- What you are asked to do -
Which lines run from the start of the data below to the line containing "Task: Tap the message starting 'Thôi bỏ đi'"? Set them down exactly, with none added.

+++++

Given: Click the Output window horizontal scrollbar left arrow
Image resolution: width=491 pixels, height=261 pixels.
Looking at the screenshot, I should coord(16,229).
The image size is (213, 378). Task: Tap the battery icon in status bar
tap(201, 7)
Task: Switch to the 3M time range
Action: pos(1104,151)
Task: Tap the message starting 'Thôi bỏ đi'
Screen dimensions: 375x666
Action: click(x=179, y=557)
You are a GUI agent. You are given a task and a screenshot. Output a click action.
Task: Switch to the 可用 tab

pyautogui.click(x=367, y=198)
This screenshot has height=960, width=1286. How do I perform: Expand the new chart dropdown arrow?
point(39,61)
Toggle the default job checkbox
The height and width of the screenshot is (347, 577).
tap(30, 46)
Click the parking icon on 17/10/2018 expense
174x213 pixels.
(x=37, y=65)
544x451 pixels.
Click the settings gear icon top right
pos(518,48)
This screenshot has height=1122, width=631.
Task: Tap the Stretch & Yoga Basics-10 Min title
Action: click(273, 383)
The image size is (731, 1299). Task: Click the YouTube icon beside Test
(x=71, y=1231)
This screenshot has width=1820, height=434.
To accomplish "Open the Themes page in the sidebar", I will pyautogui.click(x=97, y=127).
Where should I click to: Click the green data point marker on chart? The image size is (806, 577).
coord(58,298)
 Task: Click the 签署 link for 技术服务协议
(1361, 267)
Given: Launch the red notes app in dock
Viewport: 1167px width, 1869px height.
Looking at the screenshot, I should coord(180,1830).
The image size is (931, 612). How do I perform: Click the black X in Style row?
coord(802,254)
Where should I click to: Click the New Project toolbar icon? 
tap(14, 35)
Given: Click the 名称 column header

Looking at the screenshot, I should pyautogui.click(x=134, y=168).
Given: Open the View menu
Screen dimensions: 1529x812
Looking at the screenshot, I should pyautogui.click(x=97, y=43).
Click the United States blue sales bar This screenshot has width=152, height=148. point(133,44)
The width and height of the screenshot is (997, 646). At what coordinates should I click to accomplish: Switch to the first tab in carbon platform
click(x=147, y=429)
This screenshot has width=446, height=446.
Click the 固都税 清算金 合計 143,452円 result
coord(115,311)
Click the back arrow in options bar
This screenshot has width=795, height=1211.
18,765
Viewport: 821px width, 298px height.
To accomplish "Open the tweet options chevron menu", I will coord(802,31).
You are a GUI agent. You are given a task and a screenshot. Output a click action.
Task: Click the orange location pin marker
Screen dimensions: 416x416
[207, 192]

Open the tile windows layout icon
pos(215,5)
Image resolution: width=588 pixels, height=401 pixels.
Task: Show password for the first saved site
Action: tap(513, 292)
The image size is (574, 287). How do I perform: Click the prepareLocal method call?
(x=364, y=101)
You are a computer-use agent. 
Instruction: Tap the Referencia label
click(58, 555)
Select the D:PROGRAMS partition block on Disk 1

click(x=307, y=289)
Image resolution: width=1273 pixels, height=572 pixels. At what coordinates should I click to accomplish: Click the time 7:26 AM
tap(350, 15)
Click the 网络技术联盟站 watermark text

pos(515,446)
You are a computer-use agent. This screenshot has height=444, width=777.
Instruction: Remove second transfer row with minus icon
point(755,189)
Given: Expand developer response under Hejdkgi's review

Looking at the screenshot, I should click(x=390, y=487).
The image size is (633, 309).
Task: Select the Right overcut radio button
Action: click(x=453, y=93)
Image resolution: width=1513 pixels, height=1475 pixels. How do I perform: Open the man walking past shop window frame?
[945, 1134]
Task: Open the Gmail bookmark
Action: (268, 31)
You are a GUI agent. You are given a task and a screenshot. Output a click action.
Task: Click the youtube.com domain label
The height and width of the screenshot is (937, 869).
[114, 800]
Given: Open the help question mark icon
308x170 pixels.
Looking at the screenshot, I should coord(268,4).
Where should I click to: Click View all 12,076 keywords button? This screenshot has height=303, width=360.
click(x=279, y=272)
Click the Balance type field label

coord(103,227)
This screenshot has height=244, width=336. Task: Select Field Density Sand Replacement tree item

+++++

- Solution to this problem -
Given: Click the Output window horizontal scrollbar left arrow
Image resolution: width=491 pixels, height=261 pixels.
Looking at the screenshot, I should coord(16,229).
The image size is (213, 378). Task: Tap the battery icon in status bar
tap(201, 7)
Task: Switch to the 3M time range
Action: pos(1104,151)
Task: Tap the message starting 'Thôi bỏ đi'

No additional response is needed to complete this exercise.